Can you imagine paying $1,000 a month in rent to live in a one-car garage? Nicole, a 30-year-old woman, doesn’t have to imagine this scenario because it’s her everyday reality. The small and unusual living space is all that this employed, single mother can afford in her high-cost community in San Mateo, California.
Nicole isn’t alone in her struggles.
CNN recently published a powerful piece called “Poor kids of Silicon Valley” that documents the affordable housing challenges facing families in the Bay Area. One aspect featured a house that is home to 16 people, including 11 children. Another chronicles a husband and wife named Rich and Stacey, both of whom have jobs, who are living in a San Jose homeless shelter with their two kids because they don’t have the money to go anywhere else.
Although Silicon Valley has unique characteristics, it isn’t the only community confronting these challenges. Our entire nation is in the midst of an affordable housing crisis. The agency I lead, the U.S. Department of Housing and Urban Development, recently released a report estimating that 7.7 million low-income households live in substandard housing, spend more than half their incomes on rent or both.
These are families who are dedicating $1 out of every $2 they earn just to keep a roof over their head. And the more they spend on housing, the less they have to invest in their children’s education, build up savings and shop at local businesses. These are outcomes that hurt our nation’s economy and require us to respond with swift and bold action.
HUD is working with local partners across the country to do just that.
First, we’re focusing on preserving the affordable housing that already exists. Since the mid-1970s, we have directed and insured loans for multifamily properties that have resulted in more than 700,000 affordable units. But by 2020, we’re in danger of losing more than 125,000 because these mortgages are maturing, ending agreements to control rents in these units. So we’ve launched a preservation effort with private partners to keep these properties affordable for generations to come.
We’re also doing the same with public housing.
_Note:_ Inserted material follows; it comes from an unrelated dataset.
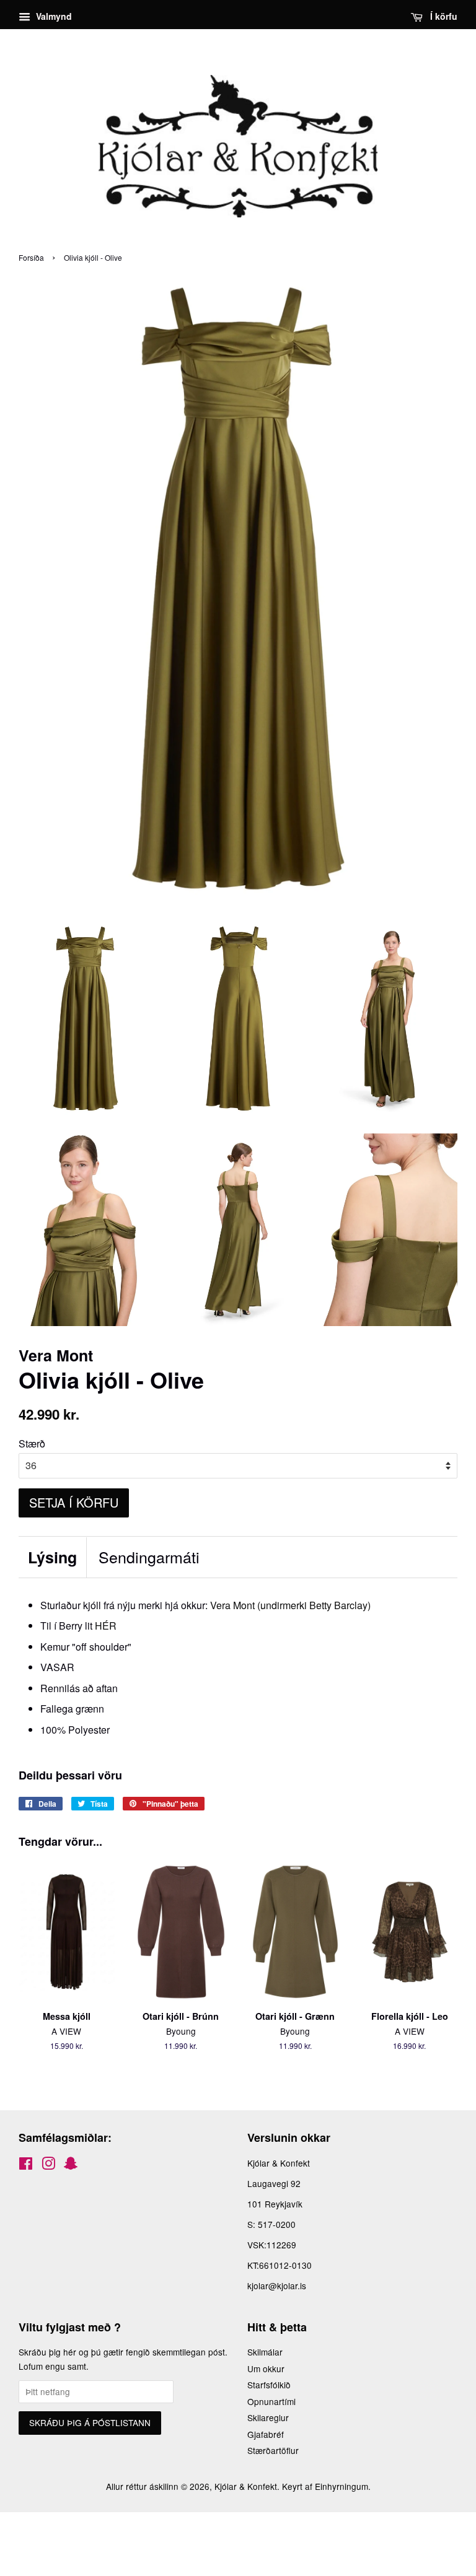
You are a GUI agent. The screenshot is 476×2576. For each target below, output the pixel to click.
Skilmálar (265, 2352)
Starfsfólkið (269, 2384)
Right now, the nation is losing 10,000 units of public housing every year, mainly because of disrepair, HUD created the Rental Assistance Demonstration initiative to bring private investment into the fold for the public good.
It’s cost neutral for the federal government and making a big impact for communities such as Lexington, North Carolina, where the local housing authority is making 58 years’ worth of repairs in just 22 months, including new lighting, modern windows and better insulation to help residents stay warm and cut energy costs.
RAD has allowed local communities to raise more than $733 million in new capital to date. That’s why we’re asking Congress to give every community the chance to participate by lifting the restrictions on this program. No American should ever have to wait six decades to have a decent and healthy place to call home.
In addition to preservation, HUD is also working to create new affordable housing. A Harvard study revealed that in 2012, there were 11.5 million extremely low-income households and only 3.3 million affordable units available. It’s clear that we can’t preserve our way out of this problem. We’ve got to grow the supply to meet demand, so HUD is taking a multifaceted approach.
For example, our HOME Investment Partnerships Program is leveraging $4 in private and other public resources for every $1 in HOME funds and leading to more than 1 million new and rehabilitated units for rent or sale to lower income families.
This is more than just a statistic: It is progress for people, from the families living in the Broadway Crossing development in Washington to the seniors living in the Woodcrest Retirement Residence in Pennsylvania. To keep this momentum going, we’ve asked Congress to increase HOME funding by 16% to keep building affordable homes, prosperous partnerships and strong communities across the nation.
We are also asking Congress to expand our Housing Choice Voucher Program, which allows recipients of modest means, the elderly, and people with disabilities to find housing in the private market. This includes restoring 67,000 vouchers that were lost to sequestration.
And we’re targeting our resources where they can have a big impact.
For instance, HUD awarded $94 million in targeted homelessness assistance to 274 programs across the San Francisco Bay Area, including Silicon Valley, in January. And we continue to work with local partners to encourage private investment. To empower communities, President Barack Obama has also requested $300 million for new Local Housing Policy Grants to help them increase housing affordability, economic growth and access to jobs. All of this work is making a significant contribution to families and communities from coast-to-coast.
Our nation’s affordable housing challenges won’t be solved overnight, and we still need to do more to make sure that more folks are able to prosper. Let’s not squander this chance to make real progress for American families. Incredible things can happen when a wide variety of leaders come together for the common good.
By leveraging private investment and increasing collaboration with state, local and tribal governments and other traditional housing partners, I know we can build a future where affordable housing is available to all.